Свой первый забег я совершила, когда мне еще не было и двадцати. Я успела завалить экзамены в Брин-Маре, однако при пересдаче получила высшие баллы по всем предметам. Даже не знаю, что разозлило отца больше. До следующей сессии дело не дошло: я загремела в больницу, попав в лапы столь жестокой депрессии, что не было сил даже вылезти из кровати. В результате я бросила колледж и вернулась в Сент-Луис, а затем, маленько оклемавшись, отправилась в Нью-Йорк. Там я правила в журнале гранки: орфографические ошибки, пунктуация, в качестве апофеоза – стилистические погрешности вроде двух «который» в одном предложении. А потом мне удалось опубликовать статью о Руди Валле. Думаю, ее сочли очень удачной по той простой причине, что никто из журналистов старше меня не мог объяснить, чем так пленяют слушателей его волнистые волосы и тихий хрипловатый голос. Благодаря этому материалу и еще одной статье я получила работу корреспондента в Олбани. Писала репортажи о преступлениях и разводах, но до развода редактора раздела городских новостей, от чьих пьяных приставаний я постоянно вынуждена была отбиваться, дело, слава богу, не дошло. В конце концов мне это надоело (похоже, скука – мой бич), я вернулась домой и была вынуждена выслушивать речи отца, настойчиво призывавшего меня продолжить учебу в колледже. Не в силах вынести семейный уют, я вновь сбежала в Нью-Йорк, где некоторое время жила у брата, собираясь с духом, чтобы уехать в Париж. Там я планировала найти хоть какую-нибудь работу, жить экономно, насколько это было возможно по тем временам, и писать.
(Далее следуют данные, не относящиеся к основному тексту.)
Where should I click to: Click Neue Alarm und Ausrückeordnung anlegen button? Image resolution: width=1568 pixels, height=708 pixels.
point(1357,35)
Честно говоря, мне тогда даже в голову не приходило, что на самом деле я хочу сбежать подальше от яростного отцовского порицания, хотя сейчас это ясно видно, сквозь какие очки ни посмотри. Прощаясь с папой на железнодорожном вокзале в Сент-Луисе, я начала плакать. Отец всегда стеной стоял за независимых женщин, в то время как другие их осуждали, но как-то так получилось, что он вдруг стал меня стыдиться.
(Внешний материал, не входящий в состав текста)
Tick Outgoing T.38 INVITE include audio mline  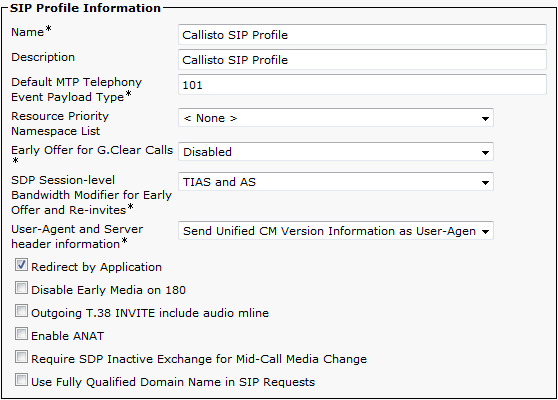tap(21, 311)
Папа терпеть не мог женские рыдания, а тут рыдала его собственная дочь, да еще в общественном месте, где нас могли увидеть знакомые. Он сурово потребовал, чтобы я немедленно взяла себя в руки, что, однако, возымело прямо противоположный эффект.
Когда на платформе я шагнула к отцу, чтобы поцеловать его на прощание, он отстранился у всех на глазах. Я вытерла слезы, высморкалась и притворилась, будто с интересом разглядываю свою шляпку; шляпка была довольно невзрачная, трудно было даже представить, что когда-то она могла мне нравиться.
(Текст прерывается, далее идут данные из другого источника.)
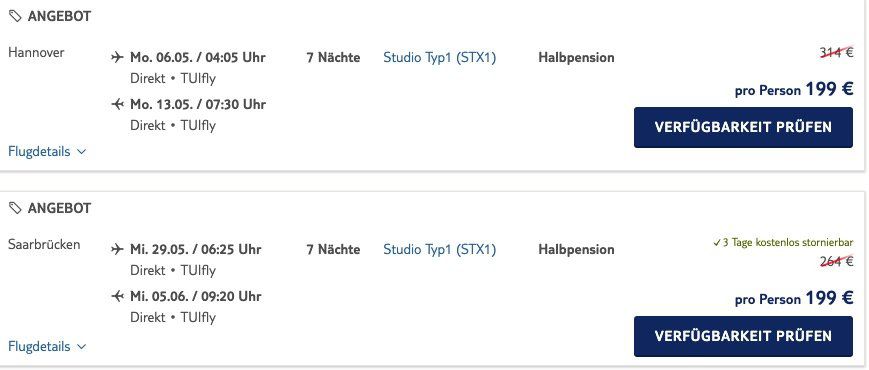Click the crossed-out 314 € price
This screenshot has height=370, width=869.
coord(836,53)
Как только поезд набрал скорость, увозя меня в новую жизнь, я опустила окно и швырнула проклятую шляпку в мутные воды Миссисипи. Прощай, шляпка! Прощай, Сент-Луис! Прощай, Мэти! Я уезжаю, чтобы скорбным шестнадцатым шрифтом писать на серой бумаге скрофулезные французские романы. Прощай, отец, жестоко разочаровавшийся в завалившей экзамены слезливой дочери! Прощайте, одиночество в школьном буфете, и вонь мокрой шерсти в раздевалке, и стояние у стены в спортзале, пока все остальные танцуют вальс!